All’epoca il ragazzo di origini barbadiane e irlandesi si era lasciato andare a commenti a sfondo sessuale nei confronti della conduttrice Katherine Ryan, scusandosi in un secondo momento, incidente che avrebbe potuto costagli caro. Invece, nel 2021, è arrivato TYRON, album che ha debuttato al primo posto della album chart britannica raccogliendo una sfilza di recensioni positive, tra cui la nostra. La voglia di rivalsa («always striving») è quindi il mantra che guida un po’ tutto, singolo di lancio compreso: nelle sue parole del rapper il pezzo è “emotional rock” ma la base è disco punk per come siamo abituati a sentirne da degli LCD Soundsystem particolarmente stressati. Il tiro, sintetico, gratta come una puntina sull’asfalto, con una cruda psichedelia giocata al synth a stemperare. È l’ordinaria claustrofobia di slowthai ritiratosi nel bunker dei propri pensieri o, letteralmente, nella stanza del Grande Fratello immaginata per il videoclip. «Il giardino dall’altra parte non è sempre verde, vuoi vedere un lato di Halloween che fa davvero paura?».

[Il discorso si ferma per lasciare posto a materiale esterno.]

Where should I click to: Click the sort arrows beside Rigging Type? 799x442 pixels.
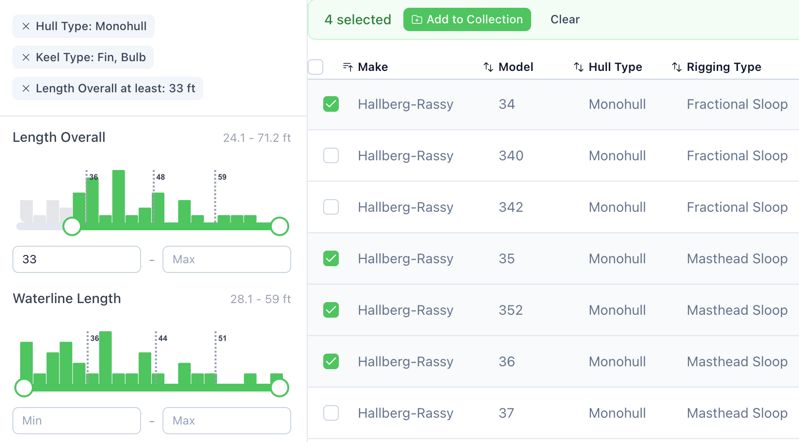pyautogui.click(x=676, y=67)
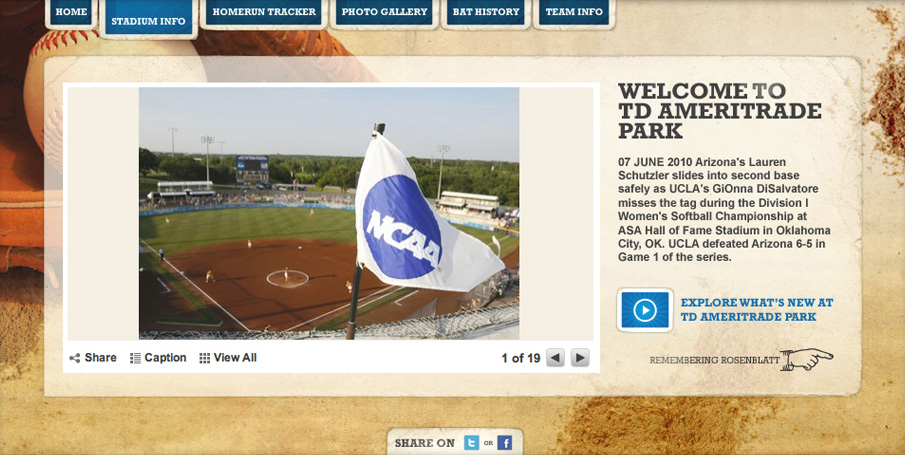Open the Home tab
The image size is (905, 455).
72,13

A farsi notare subito in scaletta è poi il feat. dei Fontaines D.C. nella title track, scelta non scontata ma che neppure dovrebbe sorprendere per uno che quattro anni fa aveva commissionato una base in perfetto stile Sleaford Mods a Mura Masa (Doorman) e che, in tempi più recenti, è apparso in un una versione alternativa di Model Village degli IDLES. E infatti il disco si attesta rapidamente all’ascolto come il più suonato nella carriera di slowthai: tante chitarre, tante batterie non sintetiche, tanti strumenti “veri”. Non che l’anima più elettronica venga del tutto lasciata da parte, sia chiaro: l’introduttiva Yum ad esempio frulla un po’ di Prodigy e un po’ di Death Grips in un’orgetta di industrial hip hop, ma è soprattutto da un punto di vista tematico che il pezzo è interessante.

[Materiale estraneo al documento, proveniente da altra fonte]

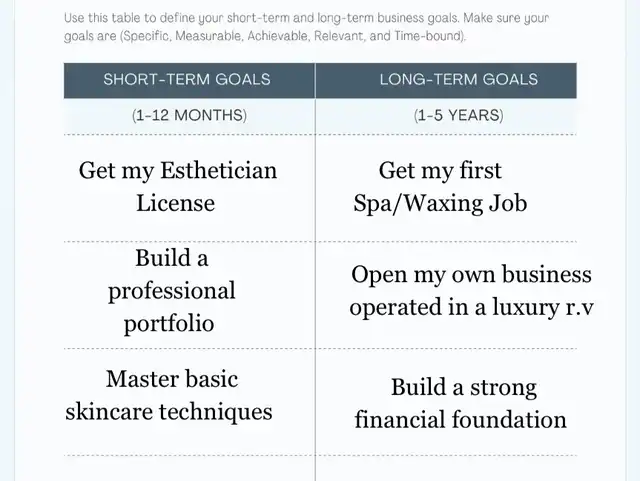The image size is (640, 481).
Task: Click the SHORT-TERM GOALS column header
Action: (x=185, y=80)
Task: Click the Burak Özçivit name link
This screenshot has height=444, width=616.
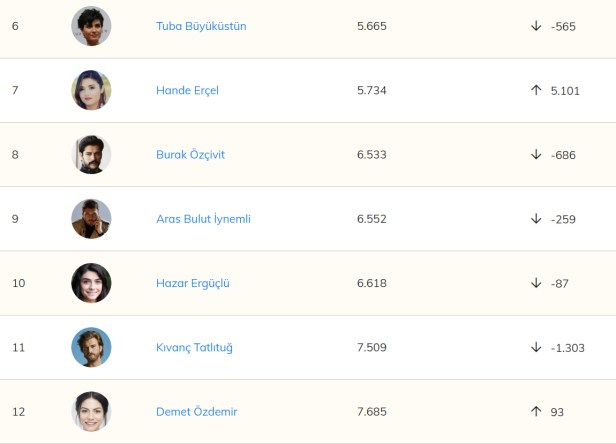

Urla, respiri affannosi, affondi su depressione, dipendenze, impulsività, problemi di gestione della rabbia: slowthai sbratta e sbraita, e più che una dichiarazione di intenti il pezzo sembra una richiesta di assistenza professionale. Speculare contraltare è Feel Good, con versi di puro escapismo, magari un po’ facilone ma sicuramente necessario per stemperare un minimo la cupa pesantezza del resto, che fa il paio con l’aria da pub allegrotto in festa da dopolavoro di Sooner.
Le tinte tornano a incupirsi nel fosco e imparanoiato hip hop di Fuck It Puppet (i migliori Brockhampton presi male), nelle sofferente Never Again (tra gli apici del disco), nella disperata Falling che sembra guardare allo spiraleggiante Sid Vicious di My Way. Le sfoglie punk comunque sono proprio tante, tant’è che a tratti sembra un disco degli IDLES, ma per ogni Wotz Funny c’è una Tourniquet – sprazzi acustici, interpretazione emotivamente delirante – a bilanciare.